No matter that the Guardian’s crucial allegation — that the News of the World had deleted voicemails from Milly’s phone which caused her parents to have had false hopes that she was alive — turned out almost certainly not to be true.
By the time that terrible error was revealed last December, the News of the World had been closed and the Inquiry widened to envelop the whole of the British press.
That is the triumph of those who, like Bell, have striven for years towards restraining what they see as the ‘excessive power’ of the British press. Yet, far from representing the ‘general public’ and the ‘people’ — both terms which they frequently appropriate — those people who know best are drawn from a narrow and powerful section of the liberal Establishment that has come into increasing conflict with much of Britain’s newspaper industry.
Significantly, among the leadership of Common Purpose, the Media Standards Trust and Hacked Off, vested interests intertwine. Many, but by no means all, of the most prominent activists are politically left of centre. Some are involved in the quangos that the New Labour project created.
As such, they are representative of a new elite.
Bodies such as the BBC, the London School of Economics and, as noted, Financial Times owner Pearson Group are conspicuously over-represented.
‘Big money’ in the form of senior executives from some multinational banks and financial institutions most culpable in the global financial crisis of 2008 (and the resulting multibillion-pound public bailouts) is also a notable presence.
No friends of the popular press, which has savaged City greed, are these. And at the heart of this matrix stand David Bell and Julia Middleton.
Lib Dem donor and one-time SDP activist Bell is a former chairman of the Financial Times, at the time Fleet Street’s most zealous supporter of the European Union. Bell is also a former director of the FT’s parent company Pearson, which was a financial backer of New Labour.
Mother- of-five Middleton is the founder, chief executive and presiding guru of Common Purpose. She has been described as ‘messianic’ in her crusade to improve standards in corporate and public life.
The question, of course, is why do so many of her soirees end in ‘a collective wail ’about the irresponsibility of the media?
A clue can perhaps be found in a speech made to the LSE in 2004 by Geoff Mulgan, with whom Middleton had founded the New Labour thinktank Demos, described by the Pearson-owned Economist magazine — of which David Bell is still a nonexecutive director — as ‘Britain’s most influential think-tank’.
A Guardian report of the Mulgan speech was headlined ‘ The media’s lies poison our system: The ethic of searching for truth has gone; now there’s just cynicism.’
Mulgan, who with Peter Mandelson was an intellectual founding father of New Labour and later became Blair’s Head of Policy at No 10, thundered:
‘ Problematic, however, is the lack of a strong ethic of searching for the truth in much of the media … For from Europe to migrants, there is a wide gap between what the public believes and the facts … For many [newspapers] it doesn’t much matter whether what they print is true.

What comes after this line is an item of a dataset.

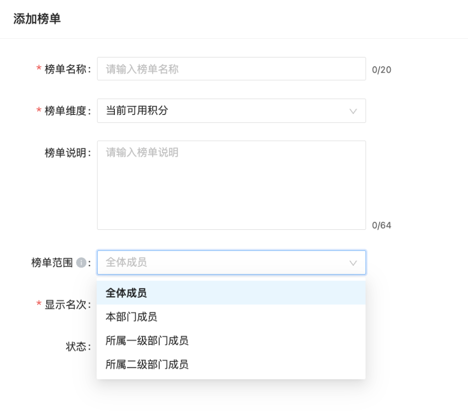Click the info icon beside 榜单范围

pos(81,263)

‘The net result is that the public are left with systematically incorrect perspectives on the world, on issues ranging from Europe and migrants to
public services … Journalists who used to dine with politicians now dine on them.’
It seemed what really concerned Mulgan — described as ‘the ultimate New Labourite’ — was the conservative press’s antipathy to the EU, mass immigration and incompetent public services.
There can be little doubt that he was referring to newspapers like The Sun, Express, Mail and Telegraph — papers read by the majority. It is they who were the most critical of New Labour’s policies on the EU and mass immigration.
It was they, we can surmise, who provoked Ms Middleton’s wails.